In connection with the closing of the RMR VII Warehouse Facility, the Borrower paid to BMO Capital Markets Corp., in its capacity as the Administrative Agent, an upfront fee. In addition, the Borrower is required to pay interest at the applicable Interest Rate on the applicable loan balance of the loans made by the lenders under the RMR VII Credit Agreement from the date of such loans following the Closing Date until the date such applicable loan balance has been paid in full. The applicable loan balance is payable on each Payment Date to the extent that the applicable loan balance exceeds the borrowing base calculated in the manner set forth in the RMR VII Credit Agreement on the related determination date during the Revolving Period and, following the Revolving Period, is payable on each Payment Date to the extent of available amounts for such payment until paid in full in accordance with the priority of payments for such Payment Date set forth in the RMR VII Credit Agreement. The Borrower has the right to prepay all or any portion of the loans without penalty, upon delivery of a prepayment notice to the Administrative Agent, the agents under the RMR VII Credit Agreement, the Securities Intermediary and each hedge counterparty, if any, at least two business days prior to such prepayment. In connection with prepayment, the Borrower is required to pay to the lenders certain breakage costs that are attributable to any administrative loss, cost, or expense (but excluding lost profits) incurred by the secured parties on prepayments made on a date other than a Payment Date.

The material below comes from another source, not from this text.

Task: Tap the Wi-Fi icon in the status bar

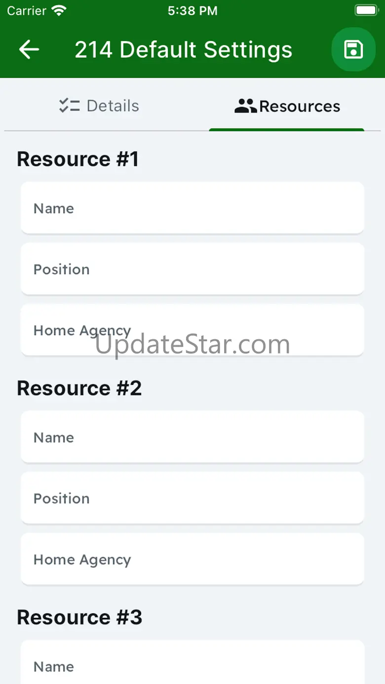Action: click(x=59, y=11)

The RMR VII Credit Agreement permits the Servicer to delegate in the ordinary course of business any or all of its duties and obligations thereunder to the Originators in their separate capacities as the subservicers (each, a “Subservicer”), provided that (i) each Subservicer is responsible for servicing the Receivables in the state in which such Subservicer is located, and (ii) the Servicer remains at all times responsible for the performance of each Subservicer’s duties and obligations.

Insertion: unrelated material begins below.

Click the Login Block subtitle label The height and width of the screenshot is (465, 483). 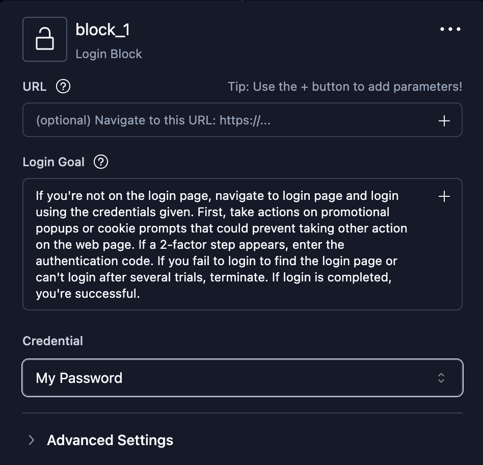pos(109,54)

The RMR VII Credit Agreement contains covenants that require the Servicer with respect to any collection period commencing with the collection period in which the initial Funding Date occurs to maintain certain delinquency ratios, extension ratios, annualized charge-off ratios, and excess spread percentage ratios subject to certain holidays that follow a securitization as described in the RMR VII Credit Agreement. A failure to maintain such ratios may result in a Level I Trigger Event, Level II Trigger Event, or Level III Trigger Event as described in the RMR VII Credit Agreement.

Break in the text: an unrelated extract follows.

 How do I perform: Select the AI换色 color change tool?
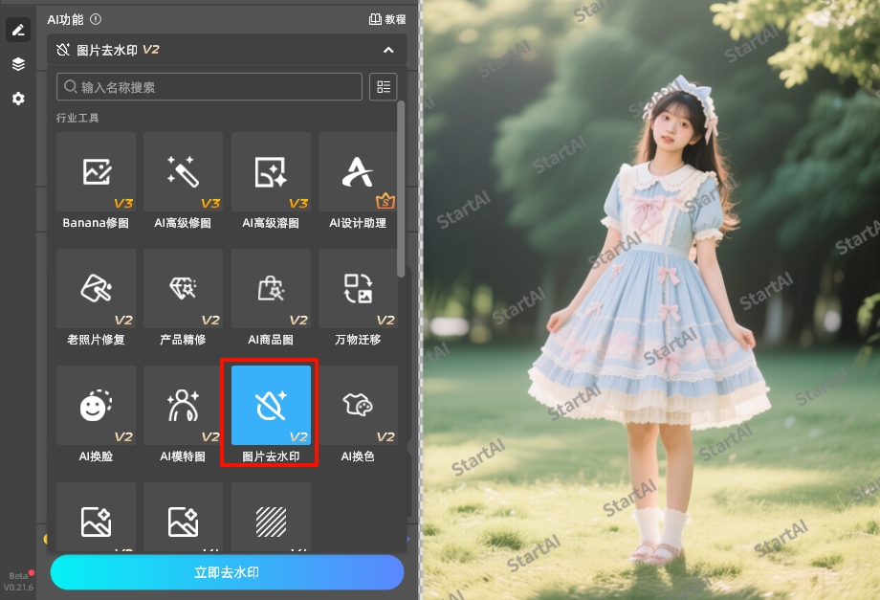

The RMR VII Credit Agreement contains customary Servicer Termination Events (subject to certain materiality thresholds and cure periods), including among others, (a) the occurrence of a Level III Trigger Event, (b) failure by the Servicer to deliver any collections or make any payment, transfer, or deposit, (c) failure to deliver a monthly report or monthly loan tape, (d) a merger or consolidation of the Servicer in breach of the RMR VII Credit Agreement, (e) non-compliance with covenants, (f) breach of representations or warranties, (g) an insolvency event involving the Servicer, (h) an Event of Default shall have occurred and have not been waived, (i) a failure by the Servicer to comply with certain anti-corruption laws, or (j) a failure by any Subservicer to maintain all necessary licenses, and approvals in all jurisdictions in which the ownership or lease of its property and or the conduct of its business with respect to the servicing of consumer loans (including the Receivables) requires such qualifications, licenses or approvals. The remedies for such Servicer Termination Events include termination and replacement of the Servicer as servicer under the RMR VII Credit Agreement. At any time following the assumption of the duties of the Servicer by the Backup Servicer following the occurrence of a Servicer Termination Event or other circumstance pursuant to which the Backup Servicer is appointed as the successor Servicer, if requested by the Administrative Agent (acting at the direction of lenders holding the requisite percentage of the loan balance), the Servicer and the Backup Servicer must work with the Administrative Agent and the lenders to take certain actions to centralize servicing, including establishing a lockbox and directing the obligors to remit all future payments to such lockbox.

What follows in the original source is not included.